### Exercise description
Set down all of the data exactly as it appears.

### Material to process
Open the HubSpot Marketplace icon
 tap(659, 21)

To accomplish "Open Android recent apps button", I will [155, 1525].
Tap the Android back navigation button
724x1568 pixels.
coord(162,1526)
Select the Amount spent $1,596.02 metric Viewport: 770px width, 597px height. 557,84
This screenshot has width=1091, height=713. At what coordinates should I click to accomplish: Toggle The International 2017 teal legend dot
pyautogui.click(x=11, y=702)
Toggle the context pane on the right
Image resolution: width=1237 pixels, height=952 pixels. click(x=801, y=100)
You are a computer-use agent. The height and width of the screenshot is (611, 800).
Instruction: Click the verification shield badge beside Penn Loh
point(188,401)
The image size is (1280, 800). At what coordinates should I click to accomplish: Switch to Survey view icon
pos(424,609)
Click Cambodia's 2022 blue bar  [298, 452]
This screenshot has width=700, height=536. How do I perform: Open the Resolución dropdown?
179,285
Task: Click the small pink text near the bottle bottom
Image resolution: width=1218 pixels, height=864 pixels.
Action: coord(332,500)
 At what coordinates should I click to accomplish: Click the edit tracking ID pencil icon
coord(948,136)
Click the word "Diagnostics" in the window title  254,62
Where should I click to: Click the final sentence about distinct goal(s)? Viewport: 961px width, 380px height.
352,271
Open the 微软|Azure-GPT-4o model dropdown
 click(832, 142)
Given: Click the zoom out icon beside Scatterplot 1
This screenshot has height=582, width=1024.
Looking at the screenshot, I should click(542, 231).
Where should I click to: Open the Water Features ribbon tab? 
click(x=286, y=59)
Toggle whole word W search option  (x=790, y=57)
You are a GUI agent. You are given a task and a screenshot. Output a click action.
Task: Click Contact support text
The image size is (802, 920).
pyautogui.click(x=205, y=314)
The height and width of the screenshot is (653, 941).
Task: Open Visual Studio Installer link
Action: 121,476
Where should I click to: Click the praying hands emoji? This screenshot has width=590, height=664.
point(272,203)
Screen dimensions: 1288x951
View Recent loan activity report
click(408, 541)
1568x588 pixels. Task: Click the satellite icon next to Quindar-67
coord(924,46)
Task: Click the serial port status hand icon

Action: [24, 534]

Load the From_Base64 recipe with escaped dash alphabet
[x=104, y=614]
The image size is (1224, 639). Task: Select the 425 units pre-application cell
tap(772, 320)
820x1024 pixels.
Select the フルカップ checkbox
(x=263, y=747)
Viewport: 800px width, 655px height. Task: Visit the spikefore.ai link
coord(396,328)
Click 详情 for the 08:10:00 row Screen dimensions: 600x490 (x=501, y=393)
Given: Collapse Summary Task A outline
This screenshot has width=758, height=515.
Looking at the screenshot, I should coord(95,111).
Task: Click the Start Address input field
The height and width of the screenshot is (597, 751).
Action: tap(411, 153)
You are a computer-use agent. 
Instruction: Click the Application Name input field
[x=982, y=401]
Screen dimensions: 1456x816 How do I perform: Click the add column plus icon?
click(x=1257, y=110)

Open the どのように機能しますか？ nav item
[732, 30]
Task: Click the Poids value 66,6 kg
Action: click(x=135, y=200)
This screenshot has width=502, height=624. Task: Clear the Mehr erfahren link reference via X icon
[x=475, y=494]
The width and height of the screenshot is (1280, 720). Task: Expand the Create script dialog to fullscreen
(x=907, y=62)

### Finished exercise
Open the HubSpot Marketplace icon
 tap(659, 21)

To accomplish "Open Android recent apps button", I will [155, 1525].
Tap the Android back navigation button
724x1568 pixels.
coord(162,1526)
Select the Amount spent $1,596.02 metric Viewport: 770px width, 597px height. 557,84
This screenshot has width=1091, height=713. At what coordinates should I click to accomplish: Toggle The International 2017 teal legend dot
pyautogui.click(x=11, y=702)
Toggle the context pane on the right
Image resolution: width=1237 pixels, height=952 pixels. click(x=801, y=100)
You are a computer-use agent. The height and width of the screenshot is (611, 800).
Instruction: Click the verification shield badge beside Penn Loh
point(188,401)
The image size is (1280, 800). At what coordinates should I click to accomplish: Switch to Survey view icon
pos(424,609)
Click Cambodia's 2022 blue bar  [298, 452]
This screenshot has width=700, height=536. How do I perform: Open the Resolución dropdown?
179,285
Task: Click the small pink text near the bottle bottom
Image resolution: width=1218 pixels, height=864 pixels.
Action: coord(332,500)
 At what coordinates should I click to accomplish: Click the edit tracking ID pencil icon
coord(948,136)
Click the word "Diagnostics" in the window title  254,62
Where should I click to: Click the final sentence about distinct goal(s)? Viewport: 961px width, 380px height.
352,271
Open the 微软|Azure-GPT-4o model dropdown
 click(832, 142)
Given: Click the zoom out icon beside Scatterplot 1
This screenshot has height=582, width=1024.
Looking at the screenshot, I should click(542, 231).
Where should I click to: Open the Water Features ribbon tab? 
click(x=286, y=59)
Toggle whole word W search option  (x=790, y=57)
You are a GUI agent. You are given a task and a screenshot. Output a click action.
Task: Click Contact support text
The image size is (802, 920).
pyautogui.click(x=205, y=314)
The height and width of the screenshot is (653, 941).
Task: Open Visual Studio Installer link
Action: 121,476
Where should I click to: Click the praying hands emoji? This screenshot has width=590, height=664.
point(272,203)
Screen dimensions: 1288x951
View Recent loan activity report
click(408, 541)
1568x588 pixels. Task: Click the satellite icon next to Quindar-67
coord(924,46)
Task: Click the serial port status hand icon

Action: [24, 534]

Load the From_Base64 recipe with escaped dash alphabet
[x=104, y=614]
The image size is (1224, 639). Task: Select the 425 units pre-application cell
tap(772, 320)
820x1024 pixels.
Select the フルカップ checkbox
(x=263, y=747)
Viewport: 800px width, 655px height. Task: Visit the spikefore.ai link
coord(396,328)
Click 详情 for the 08:10:00 row Screen dimensions: 600x490 (x=501, y=393)
Given: Collapse Summary Task A outline
This screenshot has width=758, height=515.
Looking at the screenshot, I should coord(95,111).
Task: Click the Start Address input field
The height and width of the screenshot is (597, 751).
Action: tap(411, 153)
You are a computer-use agent. 
Instruction: Click the Application Name input field
[x=982, y=401]
Screen dimensions: 1456x816 How do I perform: Click the add column plus icon?
click(x=1257, y=110)

Open the どのように機能しますか？ nav item
[732, 30]
Task: Click the Poids value 66,6 kg
Action: click(x=135, y=200)
This screenshot has width=502, height=624. Task: Clear the Mehr erfahren link reference via X icon
[x=475, y=494]
The width and height of the screenshot is (1280, 720). Task: Expand the Create script dialog to fullscreen
(x=907, y=62)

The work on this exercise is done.